Second, folks with social anxiety are more likely to drink alone to drown out negative emotion, like Mateo ruminating into his beer after a conference.

Finally, we learn to associate alcohol and confidence, like Nia did. We listen when vodka over-promises: “I alone can make you a good conversationalist!”

Any way you slice it, capital-S Social Anxiety Disorder more than quadruples the risk of developing an alcohol use disorder.

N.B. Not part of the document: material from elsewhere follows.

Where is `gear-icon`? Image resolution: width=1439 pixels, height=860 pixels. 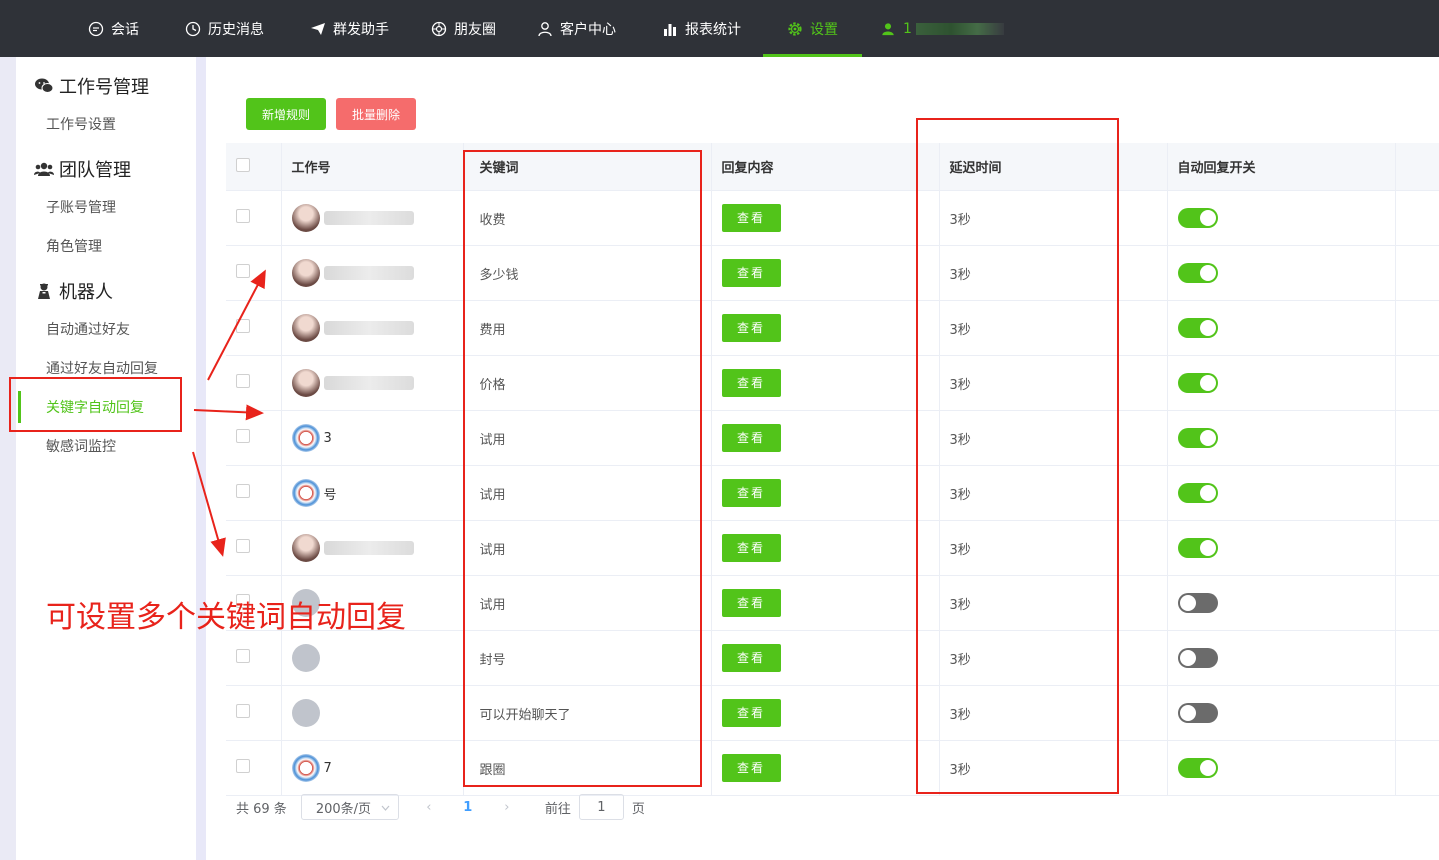 gear-icon is located at coordinates (795, 29).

With results like that, why do we keep looking for hope in the bottle? A hallmark of social anxiety is a perceived gap between standards and ability: we simultaneously expect sky-high social skills from ourselves (There must never be silence in conversation, or I must always have something interesting to say) and think we are too hopelessly awkward, weird, or inept ever to reach those standards. Alcohol artificially closes the gap. We become less inhibited and miraculously wonderful at conversation, but we don’t realize we had those skills all along and were just too inhibited to use them. Alcohol steals the credit and becomes like Dumbo’s magic feather: take it away, and we think we can’t fly.

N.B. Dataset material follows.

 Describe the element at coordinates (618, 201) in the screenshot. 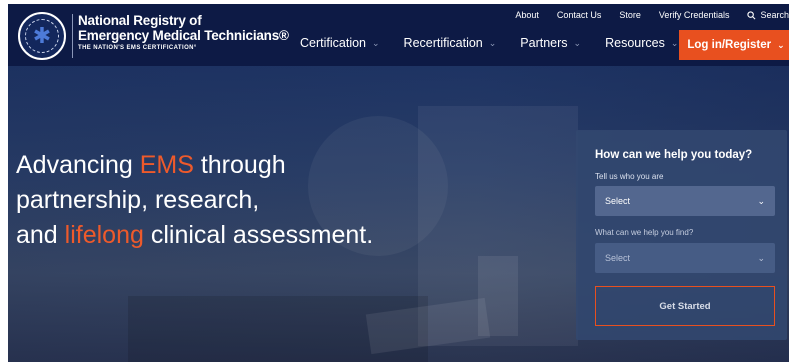

I see `who-select-value: Select` at that location.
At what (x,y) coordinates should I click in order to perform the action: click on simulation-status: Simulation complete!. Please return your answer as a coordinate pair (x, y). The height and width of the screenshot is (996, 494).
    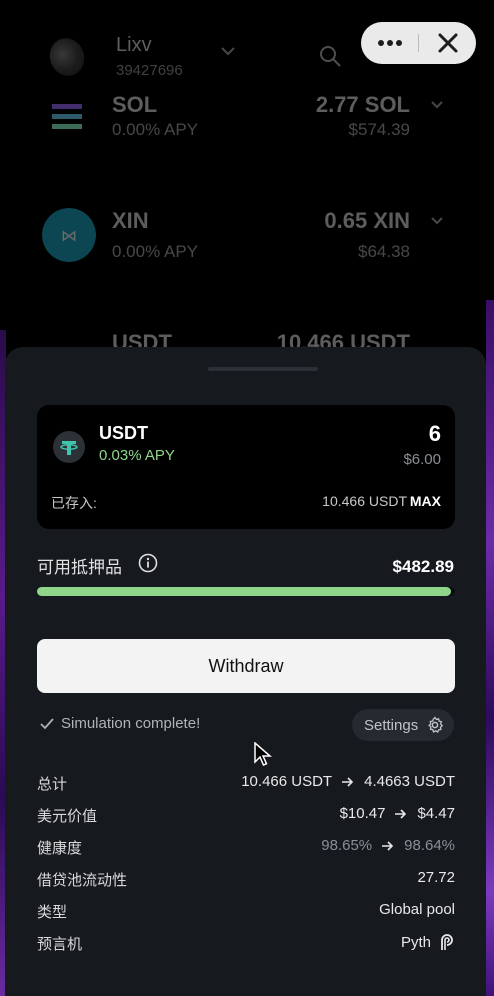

A solution? Tackle the root of the problem: a good therapist can work with the social anxiety and help you realize that all that mind-reading, monitoring, and social recalibration you do actually means you already have excellent social skills and that you just need some practice without the training wheels of booze. Therapy can help you tone down your sky-high standards, tame that critical inner voice, and help you practice tuning in to conversation rather than letting your internal dialogue drown it out.

If face-to-face therapy isn’t your speed, don’t despair. Established online options include Joyable to tackle social anxiety or Headspace to amp up your mindfulness. Or go old-school with a book (like the Shyness and Social Anxiety Workbook or Managing Social Anxiety) that will help you tackle your fears.

In short, instead of giving all the credit to liquid courage, you can nurture your own courage. And that’s better than any awesome water.

Ellen Hendriksen, PhD, is the host of the Savvy Psychologist podcast.